In conclusion, the iPS-RPE cells we established are high-quality RPE cells. Retinal pigment epithelium cells induced from iPS cells clearly showed polygonal morphology and contained melanin. Moreover, RPE cells derived from iPS cells had many characteristics of mature RPE cells in vivo but no characteristics of pluripotent stem cells. We plan to use RPE cell sheets to treat patients with age-related macular degeneration. The iPS-RPE cells significantly inhibited cell proliferation and inflammatory cytokine production by T cells when the target T cells were stimulated in vitro.
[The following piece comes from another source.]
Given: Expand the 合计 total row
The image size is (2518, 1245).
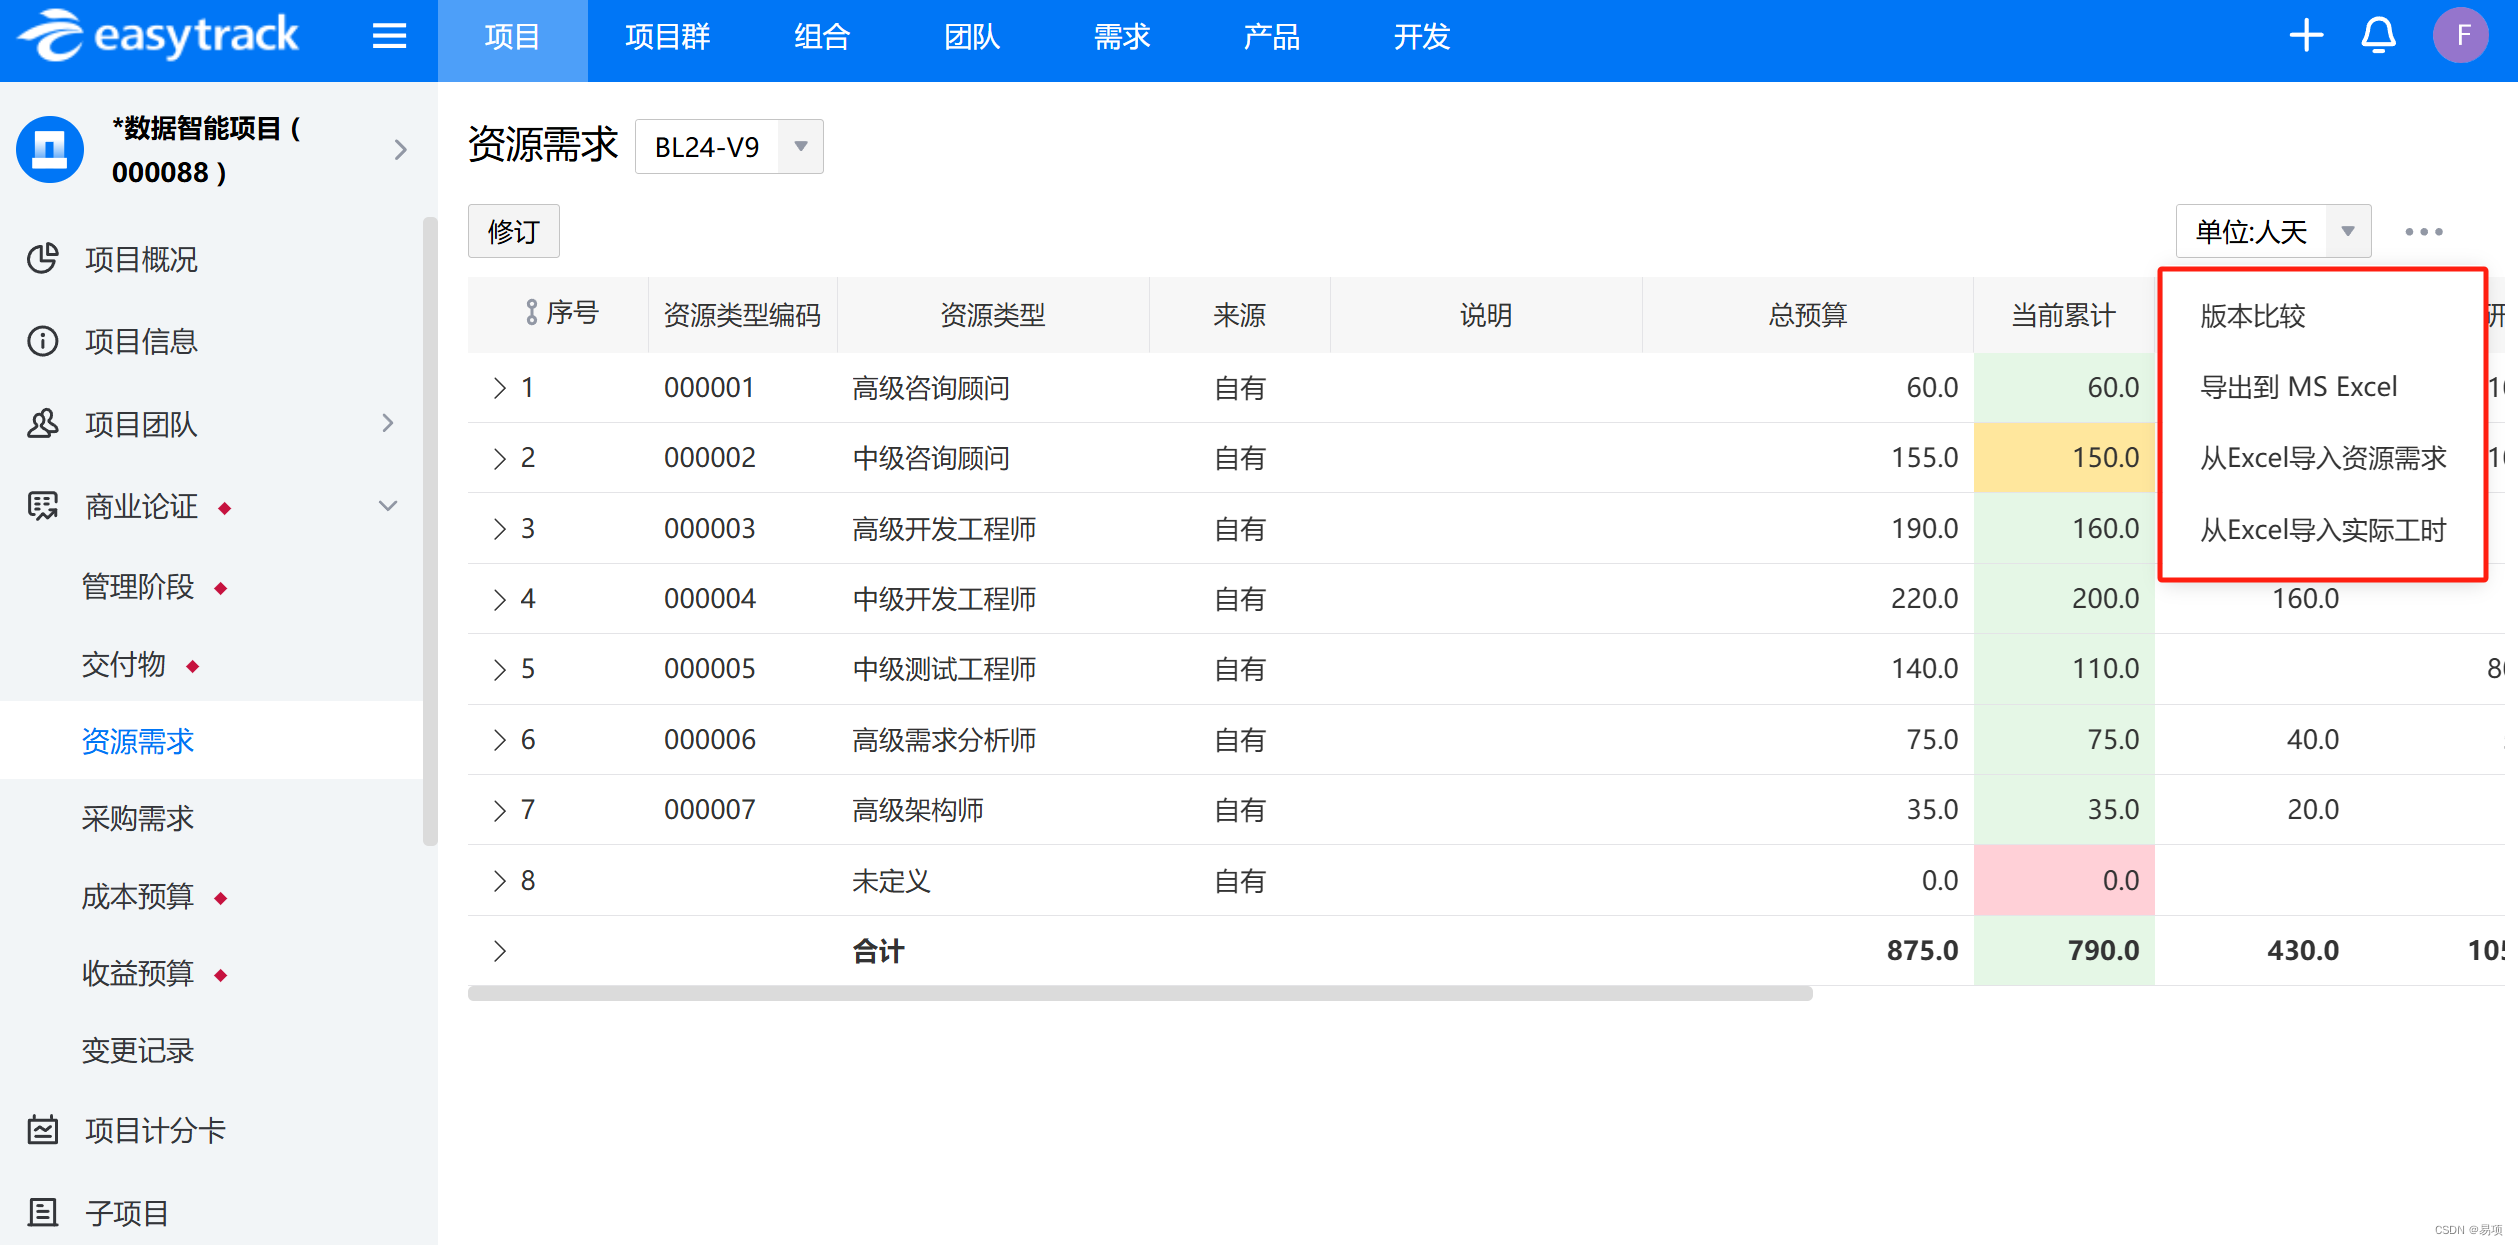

We are now conducting experiments to determine whether allogeneic T cells can recognize iPS-RPE cells from HLA-3 locus homozygote donors.25 The iPS bank32 might be useful as a source of allografts in retinal disorders, if the recipient T cells cannot respond to allogeneic RPE cells because of a match to some of the main HLA antigens. 
Acknowledgments
The authors thank Wataru Ohashi, Chikako Yamada, and Chikako Morinaga (Laboratory for Retinal Regeneration, Center for Developmental Biology, RIKEN) for expert technical assistance. 
Supported by Scientific Research Grant B, 25293357 from the Ministry of Education, Culture, Sports, Science and Technology of Japan; a grant from the Project for Realization of Regenerative Medicine from the MEXT; and the Charitable Trust Fund for Ophthalmic Research in Commemoration of Santen Pharmaceutical's Founder. 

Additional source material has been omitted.